* WORK TASK *
All lines of the entries with "plan" in them must be listed.

Collected data
======

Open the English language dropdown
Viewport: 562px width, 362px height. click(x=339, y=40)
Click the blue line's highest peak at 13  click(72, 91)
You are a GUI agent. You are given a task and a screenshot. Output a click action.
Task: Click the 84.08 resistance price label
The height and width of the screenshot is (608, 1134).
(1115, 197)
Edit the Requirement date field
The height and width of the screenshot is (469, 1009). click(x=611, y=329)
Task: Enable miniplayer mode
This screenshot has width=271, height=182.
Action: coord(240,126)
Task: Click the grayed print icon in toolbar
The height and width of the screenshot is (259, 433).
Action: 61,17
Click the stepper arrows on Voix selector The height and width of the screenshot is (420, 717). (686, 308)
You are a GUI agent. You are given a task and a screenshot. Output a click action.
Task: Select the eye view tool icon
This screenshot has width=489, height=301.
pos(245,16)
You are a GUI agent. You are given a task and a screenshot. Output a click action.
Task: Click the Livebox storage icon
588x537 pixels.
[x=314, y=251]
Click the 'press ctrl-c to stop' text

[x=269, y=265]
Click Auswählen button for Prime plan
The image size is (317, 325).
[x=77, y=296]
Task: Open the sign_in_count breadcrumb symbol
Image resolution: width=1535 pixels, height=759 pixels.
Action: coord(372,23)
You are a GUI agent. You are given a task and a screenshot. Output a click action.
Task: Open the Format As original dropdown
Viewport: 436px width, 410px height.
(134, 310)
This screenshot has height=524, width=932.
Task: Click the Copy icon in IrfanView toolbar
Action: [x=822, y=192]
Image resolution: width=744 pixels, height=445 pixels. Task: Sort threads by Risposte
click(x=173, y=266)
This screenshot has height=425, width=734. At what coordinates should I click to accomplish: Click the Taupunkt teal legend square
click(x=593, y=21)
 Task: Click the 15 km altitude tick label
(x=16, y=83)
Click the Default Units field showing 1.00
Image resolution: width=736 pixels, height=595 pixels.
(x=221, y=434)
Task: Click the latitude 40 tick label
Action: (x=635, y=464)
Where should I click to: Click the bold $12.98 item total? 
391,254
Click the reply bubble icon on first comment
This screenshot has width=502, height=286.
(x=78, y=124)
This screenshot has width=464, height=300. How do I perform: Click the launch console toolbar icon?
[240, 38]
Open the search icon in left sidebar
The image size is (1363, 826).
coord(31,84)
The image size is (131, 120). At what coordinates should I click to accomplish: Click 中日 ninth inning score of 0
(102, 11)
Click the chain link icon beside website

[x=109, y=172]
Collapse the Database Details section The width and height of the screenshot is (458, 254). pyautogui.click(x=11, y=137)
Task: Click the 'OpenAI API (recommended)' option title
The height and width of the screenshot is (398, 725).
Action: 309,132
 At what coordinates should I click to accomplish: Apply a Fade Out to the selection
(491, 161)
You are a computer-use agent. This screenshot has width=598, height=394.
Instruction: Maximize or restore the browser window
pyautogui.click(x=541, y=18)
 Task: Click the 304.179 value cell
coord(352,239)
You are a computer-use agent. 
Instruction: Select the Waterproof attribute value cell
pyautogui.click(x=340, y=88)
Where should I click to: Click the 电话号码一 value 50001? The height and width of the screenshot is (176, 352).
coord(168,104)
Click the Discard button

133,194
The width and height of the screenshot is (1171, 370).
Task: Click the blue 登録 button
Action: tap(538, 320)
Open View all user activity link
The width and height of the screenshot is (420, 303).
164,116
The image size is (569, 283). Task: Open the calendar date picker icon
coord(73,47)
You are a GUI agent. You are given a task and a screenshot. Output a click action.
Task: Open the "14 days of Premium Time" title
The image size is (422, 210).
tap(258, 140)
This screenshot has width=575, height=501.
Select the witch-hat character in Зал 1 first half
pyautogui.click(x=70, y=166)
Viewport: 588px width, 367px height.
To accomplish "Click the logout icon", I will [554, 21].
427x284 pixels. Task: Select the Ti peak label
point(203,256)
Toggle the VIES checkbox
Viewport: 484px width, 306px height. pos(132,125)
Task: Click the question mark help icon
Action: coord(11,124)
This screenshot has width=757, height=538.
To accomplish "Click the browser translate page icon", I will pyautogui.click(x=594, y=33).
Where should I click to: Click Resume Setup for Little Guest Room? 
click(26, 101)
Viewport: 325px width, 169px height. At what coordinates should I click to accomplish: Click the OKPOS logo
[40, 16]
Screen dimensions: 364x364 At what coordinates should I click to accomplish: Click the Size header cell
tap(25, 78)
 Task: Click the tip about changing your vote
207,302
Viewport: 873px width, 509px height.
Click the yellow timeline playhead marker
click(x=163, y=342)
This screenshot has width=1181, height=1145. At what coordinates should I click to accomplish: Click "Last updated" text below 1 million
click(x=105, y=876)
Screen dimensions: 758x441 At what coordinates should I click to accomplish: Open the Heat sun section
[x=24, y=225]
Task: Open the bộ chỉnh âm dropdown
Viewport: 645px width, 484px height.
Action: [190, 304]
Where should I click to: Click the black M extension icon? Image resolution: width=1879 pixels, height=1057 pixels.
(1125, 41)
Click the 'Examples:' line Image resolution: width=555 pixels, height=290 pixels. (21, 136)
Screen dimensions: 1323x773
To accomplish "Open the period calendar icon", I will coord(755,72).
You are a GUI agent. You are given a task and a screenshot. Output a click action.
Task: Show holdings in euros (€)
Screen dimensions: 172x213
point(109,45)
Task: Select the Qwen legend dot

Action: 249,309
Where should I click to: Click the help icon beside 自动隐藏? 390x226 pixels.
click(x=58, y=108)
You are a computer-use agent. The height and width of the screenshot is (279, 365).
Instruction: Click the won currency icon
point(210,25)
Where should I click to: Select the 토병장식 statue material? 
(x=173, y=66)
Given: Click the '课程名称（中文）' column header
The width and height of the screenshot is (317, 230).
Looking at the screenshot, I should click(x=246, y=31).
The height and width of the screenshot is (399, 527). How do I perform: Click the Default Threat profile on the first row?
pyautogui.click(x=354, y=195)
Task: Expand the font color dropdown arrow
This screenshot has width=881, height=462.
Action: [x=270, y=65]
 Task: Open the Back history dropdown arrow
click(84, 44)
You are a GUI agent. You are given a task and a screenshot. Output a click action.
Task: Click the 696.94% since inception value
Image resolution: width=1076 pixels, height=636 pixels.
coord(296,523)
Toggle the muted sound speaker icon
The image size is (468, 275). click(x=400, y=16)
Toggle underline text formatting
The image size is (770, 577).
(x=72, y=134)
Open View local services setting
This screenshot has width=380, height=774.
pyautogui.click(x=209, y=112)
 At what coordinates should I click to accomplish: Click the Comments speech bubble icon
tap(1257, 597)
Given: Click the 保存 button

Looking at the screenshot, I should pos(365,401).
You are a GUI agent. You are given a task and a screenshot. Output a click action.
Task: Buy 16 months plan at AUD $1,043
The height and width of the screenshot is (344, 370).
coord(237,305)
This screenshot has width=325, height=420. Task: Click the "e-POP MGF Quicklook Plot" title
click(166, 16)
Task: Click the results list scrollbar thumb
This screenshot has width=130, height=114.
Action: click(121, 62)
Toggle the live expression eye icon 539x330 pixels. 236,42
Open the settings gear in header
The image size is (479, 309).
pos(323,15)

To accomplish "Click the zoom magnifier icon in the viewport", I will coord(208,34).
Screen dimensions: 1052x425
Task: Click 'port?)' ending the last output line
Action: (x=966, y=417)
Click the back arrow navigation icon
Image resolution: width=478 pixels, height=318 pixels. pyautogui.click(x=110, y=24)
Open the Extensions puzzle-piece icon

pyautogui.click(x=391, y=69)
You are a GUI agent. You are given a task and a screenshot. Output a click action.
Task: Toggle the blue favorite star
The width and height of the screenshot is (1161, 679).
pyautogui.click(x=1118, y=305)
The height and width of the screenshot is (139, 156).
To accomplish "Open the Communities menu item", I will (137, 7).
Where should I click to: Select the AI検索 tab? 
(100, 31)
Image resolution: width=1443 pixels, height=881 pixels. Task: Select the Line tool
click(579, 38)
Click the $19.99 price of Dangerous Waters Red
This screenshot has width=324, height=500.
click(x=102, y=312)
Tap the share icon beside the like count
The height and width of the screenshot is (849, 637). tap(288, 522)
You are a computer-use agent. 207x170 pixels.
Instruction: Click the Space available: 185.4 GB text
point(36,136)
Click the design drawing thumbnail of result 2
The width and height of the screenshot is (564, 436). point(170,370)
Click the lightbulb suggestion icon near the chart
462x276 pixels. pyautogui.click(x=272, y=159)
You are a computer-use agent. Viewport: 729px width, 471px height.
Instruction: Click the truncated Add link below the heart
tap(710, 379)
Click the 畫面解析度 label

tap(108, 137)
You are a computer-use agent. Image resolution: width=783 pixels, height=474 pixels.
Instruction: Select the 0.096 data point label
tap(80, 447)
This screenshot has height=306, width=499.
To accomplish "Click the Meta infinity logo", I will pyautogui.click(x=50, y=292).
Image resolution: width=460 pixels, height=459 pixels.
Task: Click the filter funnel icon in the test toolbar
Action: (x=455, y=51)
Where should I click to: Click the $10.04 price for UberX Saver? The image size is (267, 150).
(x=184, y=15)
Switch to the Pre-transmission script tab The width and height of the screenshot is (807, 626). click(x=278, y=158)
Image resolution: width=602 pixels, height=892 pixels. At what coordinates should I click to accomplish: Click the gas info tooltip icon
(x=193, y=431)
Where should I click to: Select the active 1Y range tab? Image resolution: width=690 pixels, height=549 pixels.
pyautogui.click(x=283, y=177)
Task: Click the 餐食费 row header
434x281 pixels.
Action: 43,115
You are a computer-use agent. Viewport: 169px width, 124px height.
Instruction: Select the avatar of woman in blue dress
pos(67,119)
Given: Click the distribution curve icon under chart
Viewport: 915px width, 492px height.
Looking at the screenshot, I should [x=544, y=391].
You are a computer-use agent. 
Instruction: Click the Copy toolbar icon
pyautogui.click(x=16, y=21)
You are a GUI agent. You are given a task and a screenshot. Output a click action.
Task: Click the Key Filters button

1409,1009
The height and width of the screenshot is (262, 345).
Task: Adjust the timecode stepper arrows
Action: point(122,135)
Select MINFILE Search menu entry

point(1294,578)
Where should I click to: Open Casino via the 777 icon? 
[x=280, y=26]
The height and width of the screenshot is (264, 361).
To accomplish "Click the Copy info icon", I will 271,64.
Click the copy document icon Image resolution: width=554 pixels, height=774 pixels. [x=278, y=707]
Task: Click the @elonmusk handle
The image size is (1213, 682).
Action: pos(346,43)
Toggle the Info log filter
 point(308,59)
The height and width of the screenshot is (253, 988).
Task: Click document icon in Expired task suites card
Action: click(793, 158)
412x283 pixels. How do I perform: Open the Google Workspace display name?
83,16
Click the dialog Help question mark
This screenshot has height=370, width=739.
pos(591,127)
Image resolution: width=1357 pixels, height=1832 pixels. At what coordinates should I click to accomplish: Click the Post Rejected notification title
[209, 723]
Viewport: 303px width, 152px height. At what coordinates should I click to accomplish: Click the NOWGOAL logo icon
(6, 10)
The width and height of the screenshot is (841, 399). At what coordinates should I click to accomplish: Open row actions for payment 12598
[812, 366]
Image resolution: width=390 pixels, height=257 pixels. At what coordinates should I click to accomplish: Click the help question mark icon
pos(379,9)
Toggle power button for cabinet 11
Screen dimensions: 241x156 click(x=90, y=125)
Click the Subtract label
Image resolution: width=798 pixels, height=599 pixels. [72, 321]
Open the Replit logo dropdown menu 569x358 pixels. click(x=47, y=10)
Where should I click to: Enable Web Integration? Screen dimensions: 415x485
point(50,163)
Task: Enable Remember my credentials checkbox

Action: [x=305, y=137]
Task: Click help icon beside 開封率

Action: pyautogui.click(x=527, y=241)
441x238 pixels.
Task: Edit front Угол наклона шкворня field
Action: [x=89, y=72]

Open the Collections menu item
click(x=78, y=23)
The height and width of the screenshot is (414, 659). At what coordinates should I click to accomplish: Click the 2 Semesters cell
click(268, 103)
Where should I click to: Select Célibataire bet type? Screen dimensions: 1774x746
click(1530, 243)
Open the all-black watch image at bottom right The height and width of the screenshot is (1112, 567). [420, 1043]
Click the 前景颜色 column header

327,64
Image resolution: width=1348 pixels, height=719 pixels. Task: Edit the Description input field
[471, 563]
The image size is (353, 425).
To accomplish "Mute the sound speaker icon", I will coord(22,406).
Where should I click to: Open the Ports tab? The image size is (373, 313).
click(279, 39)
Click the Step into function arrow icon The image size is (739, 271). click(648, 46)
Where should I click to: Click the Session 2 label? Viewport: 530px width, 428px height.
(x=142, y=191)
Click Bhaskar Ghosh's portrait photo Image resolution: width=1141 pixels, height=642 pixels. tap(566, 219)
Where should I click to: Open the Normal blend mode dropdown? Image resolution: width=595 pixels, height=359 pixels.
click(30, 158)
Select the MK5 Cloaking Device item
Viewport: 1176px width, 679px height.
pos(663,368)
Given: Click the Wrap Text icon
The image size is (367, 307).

======

* TASK SOLUTION *
Click Auswählen button for Prime plan
Task: Buy 16 months plan at AUD $1,043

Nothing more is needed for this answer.